TGF-β Concentration in Breast Milk is Associated With the Development of Eczema in Infants

Abstract

Background: Transforming growth factor (TGF)-β in breast milk is crucial for mucosal immune system in the neonatal period. We hypothesized that the level of exposure to TGF-β from breast milk in the first month of life is related to the development of eczema later in life. Thus, the present study investigated whether changes in TGF-β levels between colostrum and mature milk are associated with such occurrence in a birth cohort study.

Methods: Colostrum and 1-month breast milk samples were collected from mothers who participated in our birth cohort study. TGF-β1 and TGF-β2 levels in breast milk were measured using a commercial ELISA kit. The development of eczema in the first 6 months after birth was assessed based on parent's response to a questionnaire. Levels of TGF-β1 and TGF-β2 were compared in breast milk from mothers of infants with and without eczema.

Results: In children with eczema, TGF-β1 levels were higher in colostrum, but lower in 1-month milk. A lower TGF-β1 ratio (1-month milk/colostrum) was related to the development of eczema during the first 6 months of life. There was no difference in TGF-β2 ratio (1-month milk/colostrum) between eczema group and control group.

Conclusions: Concentration of TGF-β1 but not TGF-β2 in breast milk during the first month after birth may be associated with eczema later in life. Factors that increase TGF-β1 levels in breast milk may play a role in preventing allergic disease.

Introduction

Breast milk contains a wide variety of immune mediators, such as secretory immunoglobulin A, soluble CD14, and transforming growth factor (TGF)-β (1). These mediators are crucial for mucosal immune system in the neonatal period.

TGF-β may play a role in preventing allergic diseases. In animal models, the oral administration of TGF-β1 maintained the biological activity in the intestinal mucosa and enhanced the induction of oral tolerance (2). It has also been reported to inhibit inflammation in the intestinal epithelium and systemic production of interleukin-6 and interferon-γ, reducing the incidence of necrotizing enterocolitis (NEC) (3). In contrast, developmental defects rather than immunological dysregulation were observed in TGF-β2- and TGF-β3-deficient mice (4, 5).

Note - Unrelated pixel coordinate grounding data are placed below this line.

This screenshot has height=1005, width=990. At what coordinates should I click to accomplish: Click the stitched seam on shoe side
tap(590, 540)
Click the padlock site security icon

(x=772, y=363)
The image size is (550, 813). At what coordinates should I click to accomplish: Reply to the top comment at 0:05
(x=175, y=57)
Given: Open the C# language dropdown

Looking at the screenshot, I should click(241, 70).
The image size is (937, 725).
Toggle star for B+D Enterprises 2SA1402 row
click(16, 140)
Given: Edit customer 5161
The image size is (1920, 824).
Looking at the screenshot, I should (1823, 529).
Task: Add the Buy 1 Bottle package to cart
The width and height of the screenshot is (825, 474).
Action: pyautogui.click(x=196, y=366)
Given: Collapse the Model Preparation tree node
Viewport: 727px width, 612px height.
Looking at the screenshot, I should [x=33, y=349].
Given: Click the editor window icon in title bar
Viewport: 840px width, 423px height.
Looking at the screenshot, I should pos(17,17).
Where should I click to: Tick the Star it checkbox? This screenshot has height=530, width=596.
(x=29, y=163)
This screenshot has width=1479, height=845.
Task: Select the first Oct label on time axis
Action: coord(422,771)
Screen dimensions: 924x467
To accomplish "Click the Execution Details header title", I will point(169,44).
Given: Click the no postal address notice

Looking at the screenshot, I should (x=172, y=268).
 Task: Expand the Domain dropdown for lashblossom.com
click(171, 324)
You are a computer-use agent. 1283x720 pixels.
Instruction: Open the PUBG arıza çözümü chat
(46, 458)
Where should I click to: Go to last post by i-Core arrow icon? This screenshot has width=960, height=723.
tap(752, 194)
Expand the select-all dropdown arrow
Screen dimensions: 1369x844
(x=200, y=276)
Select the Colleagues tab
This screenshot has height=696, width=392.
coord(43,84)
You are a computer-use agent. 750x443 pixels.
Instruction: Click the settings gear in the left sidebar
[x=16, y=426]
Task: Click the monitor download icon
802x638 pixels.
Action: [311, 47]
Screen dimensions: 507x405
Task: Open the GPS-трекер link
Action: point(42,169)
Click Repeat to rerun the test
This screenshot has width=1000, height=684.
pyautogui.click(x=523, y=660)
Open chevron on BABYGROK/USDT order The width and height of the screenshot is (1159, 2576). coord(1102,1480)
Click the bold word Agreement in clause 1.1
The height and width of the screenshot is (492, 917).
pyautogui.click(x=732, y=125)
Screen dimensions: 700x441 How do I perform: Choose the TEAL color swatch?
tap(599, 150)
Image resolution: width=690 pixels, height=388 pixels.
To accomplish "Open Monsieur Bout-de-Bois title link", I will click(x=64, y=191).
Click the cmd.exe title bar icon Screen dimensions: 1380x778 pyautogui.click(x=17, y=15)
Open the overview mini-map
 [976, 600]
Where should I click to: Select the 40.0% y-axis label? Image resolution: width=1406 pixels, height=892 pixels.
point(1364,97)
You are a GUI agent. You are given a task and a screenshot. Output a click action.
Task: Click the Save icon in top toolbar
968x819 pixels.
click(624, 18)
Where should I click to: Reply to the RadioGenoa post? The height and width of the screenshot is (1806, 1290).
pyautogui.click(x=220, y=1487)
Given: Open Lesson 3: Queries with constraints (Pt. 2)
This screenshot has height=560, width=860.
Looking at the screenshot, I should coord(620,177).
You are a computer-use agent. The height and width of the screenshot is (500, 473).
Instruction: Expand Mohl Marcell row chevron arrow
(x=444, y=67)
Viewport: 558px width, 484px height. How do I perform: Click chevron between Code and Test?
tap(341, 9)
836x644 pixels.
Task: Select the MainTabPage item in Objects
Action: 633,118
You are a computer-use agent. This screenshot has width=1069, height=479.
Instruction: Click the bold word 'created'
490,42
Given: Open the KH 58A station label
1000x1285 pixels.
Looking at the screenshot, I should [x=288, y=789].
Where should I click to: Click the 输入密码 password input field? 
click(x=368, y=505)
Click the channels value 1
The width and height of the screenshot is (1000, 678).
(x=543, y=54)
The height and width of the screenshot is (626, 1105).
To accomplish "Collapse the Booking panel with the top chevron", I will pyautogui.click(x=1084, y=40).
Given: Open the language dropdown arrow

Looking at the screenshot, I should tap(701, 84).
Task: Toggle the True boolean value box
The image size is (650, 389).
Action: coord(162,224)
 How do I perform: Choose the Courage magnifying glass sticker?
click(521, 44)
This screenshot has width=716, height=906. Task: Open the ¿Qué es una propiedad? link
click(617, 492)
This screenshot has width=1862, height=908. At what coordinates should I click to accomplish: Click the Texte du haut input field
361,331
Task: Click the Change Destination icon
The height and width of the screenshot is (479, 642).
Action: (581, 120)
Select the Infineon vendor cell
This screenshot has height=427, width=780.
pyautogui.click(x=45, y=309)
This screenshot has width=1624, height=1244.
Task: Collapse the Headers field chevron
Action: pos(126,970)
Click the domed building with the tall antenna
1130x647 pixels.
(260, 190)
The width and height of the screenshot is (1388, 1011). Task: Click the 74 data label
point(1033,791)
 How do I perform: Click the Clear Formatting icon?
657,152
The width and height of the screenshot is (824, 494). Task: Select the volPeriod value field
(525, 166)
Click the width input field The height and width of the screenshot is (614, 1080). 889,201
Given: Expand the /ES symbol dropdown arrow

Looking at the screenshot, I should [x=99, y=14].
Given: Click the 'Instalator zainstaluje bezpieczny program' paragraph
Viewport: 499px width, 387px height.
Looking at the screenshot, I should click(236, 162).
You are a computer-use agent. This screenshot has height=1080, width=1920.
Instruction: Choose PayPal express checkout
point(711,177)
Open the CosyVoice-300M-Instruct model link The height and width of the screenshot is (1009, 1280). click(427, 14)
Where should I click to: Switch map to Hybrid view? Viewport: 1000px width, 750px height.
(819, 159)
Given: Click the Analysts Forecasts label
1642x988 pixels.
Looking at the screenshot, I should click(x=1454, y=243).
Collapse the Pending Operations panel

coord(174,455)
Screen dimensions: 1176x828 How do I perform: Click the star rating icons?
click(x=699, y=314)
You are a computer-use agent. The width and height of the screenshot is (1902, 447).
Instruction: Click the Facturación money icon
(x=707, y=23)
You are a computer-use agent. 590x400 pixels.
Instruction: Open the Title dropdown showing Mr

Several studies have been conducted to address whether the levels of TGF-β in breast milk are related to the development of allergic diseases. Although a review article reported TGF-β in breast milk is an effective cytokine in preventing allergic disease (6), the results of several other studies were controversial (7–9). Hence, we hypothesized that the amount of TGF-β received in the first month of life is important in the prevention of allergy, and in the present study we investigated whether changes in the TGF-β cytokine level in breast milk from colostrum to mature milk were related to the future development of eczema in infants.

Materials and methods

Study design

This study is part of a birth cohort study of 500 newborn infants, which was conducted in Kawatetsu-Chiba Hospital from January 2007 to May 2008. The study design has been described in detail elsewhere (10). Briefly, all participants received a questionnaire when their infants were born. Data on parental allergic disease and various exposures were obtained. The parents also answered questionnaires on symptoms related to eczema in their infant at 1, 4, and 6 months of age. Eczema was defined as itchy skin rashes lasting >2 months in 6-month-old children.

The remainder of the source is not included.